Typhoid Fever
sometimes follows intense inflammatory action, and is considered the second stage of it. This form of fever is usually attended with diarrhœa. It is a debilitating complaint, and is sometimes followed by diseases known as black tongue, black leg, or quarter evil. The cause of typhoid fever is involved in obscurity. It may be proper to say that copious drinks of oat-meal gruel, with tincture of red pepper, a diet of bran, warmth to the body, and pure air, are great essentials in the treatment of this disease.

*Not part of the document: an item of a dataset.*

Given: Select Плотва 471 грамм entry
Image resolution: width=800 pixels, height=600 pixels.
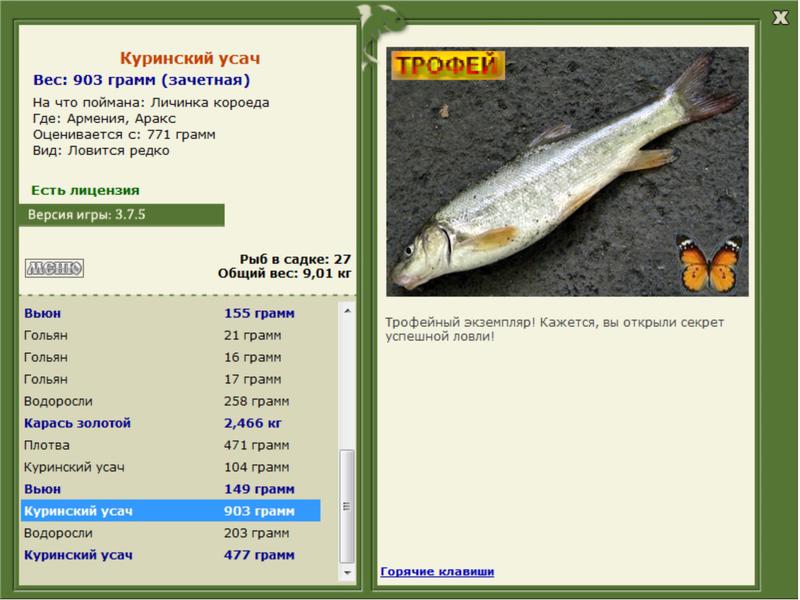Looking at the screenshot, I should click(170, 445).
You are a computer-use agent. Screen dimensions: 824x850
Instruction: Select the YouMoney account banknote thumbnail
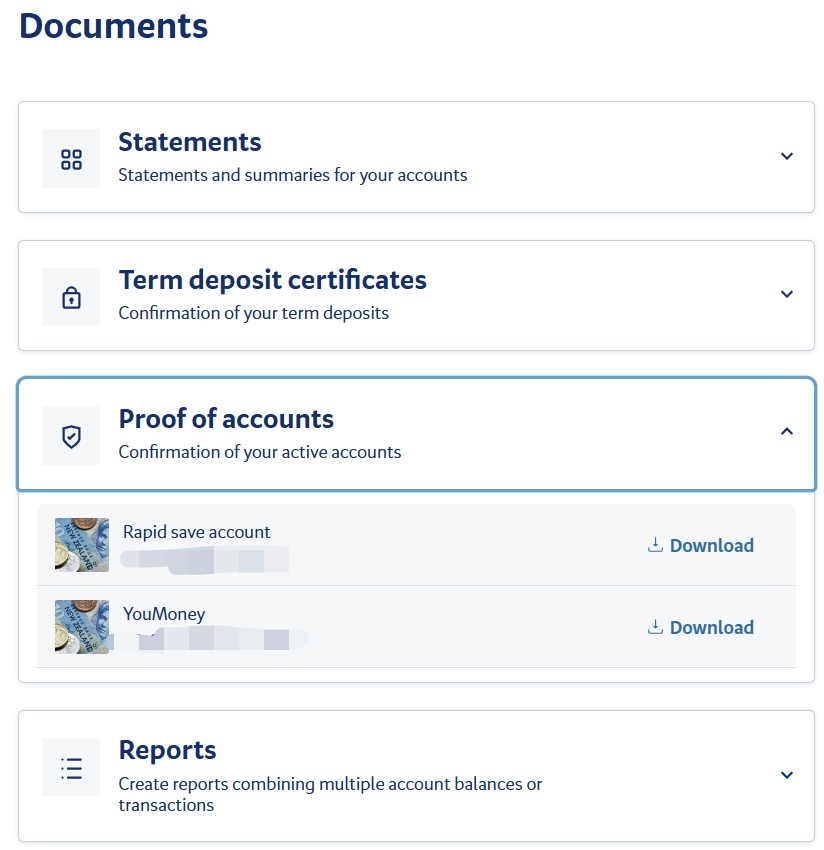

The barbarous practices of boring the horns, cutting the tail, and others equally absurd, should at once and forever be discarded by every farmer and dairyman. Alternate heat or coldness of the horn is only a symptom of this and other fevers, and has nothing to do with their cause. The horns are not diseased any further than a determination of blood to the head causes a sympathetic heat, while an unnatural distribution of blood, from exposure or other cause, may make them cold.
In all cases of this kind, if anything is done, it should be an effort to assist nature to regulate the animal system, by rousing the digestive organs to their natural action, by a light food, or, if necessary, a mild purgative medicine, followed by light stimulants.
The principal purgative medicines in use for neat cattle are Epsom salts, linseed-oil, and sulphur. A pound of salts will ordinarily be sufficient to purge a full-grown cow.
A slight purgative drink is often very useful for cows soon after calving, particularly if feverish, and in cases of over-feeding, when the animal will often appear dull and feverish; but when the surfeiting is attended by loss of appetite, it can generally be cured by withholding food at first, and then feeding but slightly till the system is renovated by dieting.
Purgative drinks will often cure cases of red water, if taken in season.
A purgative is often necessary for cows after being turned into a fresh and luxuriant pasture, when they are apt to become bound from over-feeding; but constipation does not so often follow a change from dry to green food in spring, as from a poor pasture in summer to one where they obtain much better feed.